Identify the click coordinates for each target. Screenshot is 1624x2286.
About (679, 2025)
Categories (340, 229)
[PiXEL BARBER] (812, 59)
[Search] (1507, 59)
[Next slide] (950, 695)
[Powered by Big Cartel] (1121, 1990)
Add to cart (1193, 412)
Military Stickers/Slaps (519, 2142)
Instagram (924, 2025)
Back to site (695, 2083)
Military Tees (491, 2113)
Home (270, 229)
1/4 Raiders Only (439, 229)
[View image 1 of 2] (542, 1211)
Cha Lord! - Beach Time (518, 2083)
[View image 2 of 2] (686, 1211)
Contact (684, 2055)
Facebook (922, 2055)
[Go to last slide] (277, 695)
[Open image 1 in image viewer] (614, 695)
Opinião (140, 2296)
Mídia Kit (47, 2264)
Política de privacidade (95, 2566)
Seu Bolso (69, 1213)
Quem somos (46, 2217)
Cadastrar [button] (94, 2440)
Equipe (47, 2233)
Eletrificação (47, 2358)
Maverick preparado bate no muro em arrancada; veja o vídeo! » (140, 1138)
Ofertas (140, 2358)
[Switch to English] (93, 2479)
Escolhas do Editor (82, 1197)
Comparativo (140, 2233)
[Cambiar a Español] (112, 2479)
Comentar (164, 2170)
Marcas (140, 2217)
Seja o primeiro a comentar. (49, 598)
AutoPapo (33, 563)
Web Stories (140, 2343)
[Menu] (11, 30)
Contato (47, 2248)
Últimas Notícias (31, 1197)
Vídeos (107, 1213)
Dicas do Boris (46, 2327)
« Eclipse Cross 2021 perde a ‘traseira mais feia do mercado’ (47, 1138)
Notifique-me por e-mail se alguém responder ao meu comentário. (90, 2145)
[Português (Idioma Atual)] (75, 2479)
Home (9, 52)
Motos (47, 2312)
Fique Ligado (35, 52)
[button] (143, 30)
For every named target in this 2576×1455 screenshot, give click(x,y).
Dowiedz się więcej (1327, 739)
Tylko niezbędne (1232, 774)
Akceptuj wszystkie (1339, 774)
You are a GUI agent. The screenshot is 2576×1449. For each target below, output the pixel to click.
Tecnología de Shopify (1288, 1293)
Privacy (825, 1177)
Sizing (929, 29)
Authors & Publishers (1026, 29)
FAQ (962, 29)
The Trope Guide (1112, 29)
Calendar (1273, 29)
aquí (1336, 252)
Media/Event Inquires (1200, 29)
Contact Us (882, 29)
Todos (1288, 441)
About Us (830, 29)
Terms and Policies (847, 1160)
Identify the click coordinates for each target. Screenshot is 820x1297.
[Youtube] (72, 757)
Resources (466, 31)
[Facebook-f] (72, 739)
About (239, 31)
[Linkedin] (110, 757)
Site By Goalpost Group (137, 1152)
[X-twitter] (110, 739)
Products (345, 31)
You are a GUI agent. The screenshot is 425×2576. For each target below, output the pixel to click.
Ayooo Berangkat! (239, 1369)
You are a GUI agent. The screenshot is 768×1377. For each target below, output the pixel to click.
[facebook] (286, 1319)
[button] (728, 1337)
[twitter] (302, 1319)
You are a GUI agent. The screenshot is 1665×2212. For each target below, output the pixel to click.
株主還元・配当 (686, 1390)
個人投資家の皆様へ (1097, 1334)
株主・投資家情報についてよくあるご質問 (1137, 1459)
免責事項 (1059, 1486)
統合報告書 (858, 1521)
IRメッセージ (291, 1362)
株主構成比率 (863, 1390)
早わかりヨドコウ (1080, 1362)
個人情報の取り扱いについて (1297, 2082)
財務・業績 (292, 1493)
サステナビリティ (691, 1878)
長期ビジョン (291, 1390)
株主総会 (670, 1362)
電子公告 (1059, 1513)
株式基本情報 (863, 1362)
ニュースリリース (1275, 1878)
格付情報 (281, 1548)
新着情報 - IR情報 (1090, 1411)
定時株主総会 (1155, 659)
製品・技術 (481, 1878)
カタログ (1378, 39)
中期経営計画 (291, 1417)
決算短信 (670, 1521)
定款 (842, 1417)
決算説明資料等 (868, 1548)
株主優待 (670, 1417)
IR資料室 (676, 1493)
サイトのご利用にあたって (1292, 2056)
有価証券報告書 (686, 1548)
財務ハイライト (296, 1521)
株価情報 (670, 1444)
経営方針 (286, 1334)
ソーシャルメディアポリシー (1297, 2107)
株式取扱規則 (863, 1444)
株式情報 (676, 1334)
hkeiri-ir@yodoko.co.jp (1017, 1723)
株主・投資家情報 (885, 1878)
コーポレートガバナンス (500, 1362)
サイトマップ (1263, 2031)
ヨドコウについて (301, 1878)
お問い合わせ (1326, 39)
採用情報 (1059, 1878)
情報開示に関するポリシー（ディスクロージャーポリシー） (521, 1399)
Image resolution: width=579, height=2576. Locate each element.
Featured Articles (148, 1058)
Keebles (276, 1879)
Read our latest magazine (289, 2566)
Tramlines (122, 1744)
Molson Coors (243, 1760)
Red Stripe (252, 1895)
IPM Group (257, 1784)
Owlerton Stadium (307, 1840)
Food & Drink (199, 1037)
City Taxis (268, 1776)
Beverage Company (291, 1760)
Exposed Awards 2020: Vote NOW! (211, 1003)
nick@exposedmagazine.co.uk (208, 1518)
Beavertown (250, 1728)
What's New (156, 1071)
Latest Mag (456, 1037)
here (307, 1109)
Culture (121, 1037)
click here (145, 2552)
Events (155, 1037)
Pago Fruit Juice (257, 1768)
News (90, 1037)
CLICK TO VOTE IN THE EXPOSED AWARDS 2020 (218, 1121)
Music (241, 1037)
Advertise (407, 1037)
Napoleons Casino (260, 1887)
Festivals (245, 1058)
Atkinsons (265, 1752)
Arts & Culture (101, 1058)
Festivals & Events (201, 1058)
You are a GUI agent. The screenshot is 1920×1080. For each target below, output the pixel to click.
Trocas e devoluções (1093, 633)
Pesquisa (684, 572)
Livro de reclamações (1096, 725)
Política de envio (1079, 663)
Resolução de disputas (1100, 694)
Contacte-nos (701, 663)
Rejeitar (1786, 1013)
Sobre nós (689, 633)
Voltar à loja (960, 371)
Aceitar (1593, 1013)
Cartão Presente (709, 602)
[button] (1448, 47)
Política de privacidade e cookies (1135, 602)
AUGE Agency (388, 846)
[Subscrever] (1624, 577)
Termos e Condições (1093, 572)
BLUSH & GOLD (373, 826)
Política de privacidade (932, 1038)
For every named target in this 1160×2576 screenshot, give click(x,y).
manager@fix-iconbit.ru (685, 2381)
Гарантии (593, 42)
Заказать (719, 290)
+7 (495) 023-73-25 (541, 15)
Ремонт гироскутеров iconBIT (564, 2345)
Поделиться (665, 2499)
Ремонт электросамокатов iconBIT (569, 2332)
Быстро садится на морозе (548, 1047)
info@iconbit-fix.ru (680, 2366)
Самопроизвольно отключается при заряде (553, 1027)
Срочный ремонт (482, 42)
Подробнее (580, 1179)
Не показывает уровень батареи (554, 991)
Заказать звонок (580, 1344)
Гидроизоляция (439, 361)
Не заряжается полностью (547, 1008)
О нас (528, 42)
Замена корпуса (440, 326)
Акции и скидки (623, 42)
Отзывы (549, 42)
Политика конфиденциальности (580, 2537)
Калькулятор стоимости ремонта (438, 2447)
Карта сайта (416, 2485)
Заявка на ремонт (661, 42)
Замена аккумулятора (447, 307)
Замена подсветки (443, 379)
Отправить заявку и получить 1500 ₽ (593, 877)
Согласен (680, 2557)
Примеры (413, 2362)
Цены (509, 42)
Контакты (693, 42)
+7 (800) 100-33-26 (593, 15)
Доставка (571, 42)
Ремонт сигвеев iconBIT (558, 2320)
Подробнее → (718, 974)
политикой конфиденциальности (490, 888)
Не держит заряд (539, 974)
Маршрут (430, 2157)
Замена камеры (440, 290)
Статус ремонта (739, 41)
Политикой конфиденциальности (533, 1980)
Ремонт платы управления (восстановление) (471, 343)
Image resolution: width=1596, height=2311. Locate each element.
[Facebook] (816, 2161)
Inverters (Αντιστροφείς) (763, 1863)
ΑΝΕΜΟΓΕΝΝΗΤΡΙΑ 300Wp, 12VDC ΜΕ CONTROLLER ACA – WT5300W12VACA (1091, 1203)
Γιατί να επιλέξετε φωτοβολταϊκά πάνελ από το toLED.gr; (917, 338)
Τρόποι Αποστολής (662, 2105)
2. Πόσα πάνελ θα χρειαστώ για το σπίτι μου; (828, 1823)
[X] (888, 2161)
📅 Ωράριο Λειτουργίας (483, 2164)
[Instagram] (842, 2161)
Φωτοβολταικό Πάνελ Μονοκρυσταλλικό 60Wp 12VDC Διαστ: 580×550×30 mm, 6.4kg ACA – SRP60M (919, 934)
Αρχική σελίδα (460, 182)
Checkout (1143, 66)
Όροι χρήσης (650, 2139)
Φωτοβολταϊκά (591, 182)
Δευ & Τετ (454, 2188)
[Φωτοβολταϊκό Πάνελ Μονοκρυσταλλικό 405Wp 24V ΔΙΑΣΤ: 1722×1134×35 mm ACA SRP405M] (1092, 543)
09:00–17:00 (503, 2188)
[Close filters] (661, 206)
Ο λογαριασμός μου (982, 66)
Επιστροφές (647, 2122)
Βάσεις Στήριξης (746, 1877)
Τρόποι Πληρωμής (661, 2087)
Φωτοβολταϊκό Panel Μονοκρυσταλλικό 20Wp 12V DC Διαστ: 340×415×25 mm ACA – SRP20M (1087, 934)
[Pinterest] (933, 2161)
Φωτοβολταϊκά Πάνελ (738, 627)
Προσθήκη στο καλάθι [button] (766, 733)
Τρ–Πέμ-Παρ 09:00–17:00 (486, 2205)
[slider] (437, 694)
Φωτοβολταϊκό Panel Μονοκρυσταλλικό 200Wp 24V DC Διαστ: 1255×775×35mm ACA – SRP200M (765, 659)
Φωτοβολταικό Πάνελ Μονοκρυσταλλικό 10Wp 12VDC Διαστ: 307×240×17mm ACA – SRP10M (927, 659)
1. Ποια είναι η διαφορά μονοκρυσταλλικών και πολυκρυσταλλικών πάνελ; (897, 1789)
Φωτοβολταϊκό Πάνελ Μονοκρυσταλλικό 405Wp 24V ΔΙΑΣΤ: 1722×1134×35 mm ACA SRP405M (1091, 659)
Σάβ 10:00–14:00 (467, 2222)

§ §

▶ Exercise prompt
Please repeat word for word the lines above that run from the beginning through the line containing "[Go to last slide] (277, 695)", keeping both the first and that last line.

▶ Task result
Identify the click coordinates for each target. Screenshot is 1624x2286.
About (679, 2025)
Categories (340, 229)
[PiXEL BARBER] (812, 59)
[Search] (1507, 59)
[Next slide] (950, 695)
[Powered by Big Cartel] (1121, 1990)
Add to cart (1193, 412)
Military Stickers/Slaps (519, 2142)
Instagram (924, 2025)
Back to site (695, 2083)
Military Tees (491, 2113)
Home (270, 229)
1/4 Raiders Only (439, 229)
[View image 1 of 2] (542, 1211)
Cha Lord! - Beach Time (518, 2083)
[View image 2 of 2] (686, 1211)
Contact (684, 2055)
Facebook (922, 2055)
[Go to last slide] (277, 695)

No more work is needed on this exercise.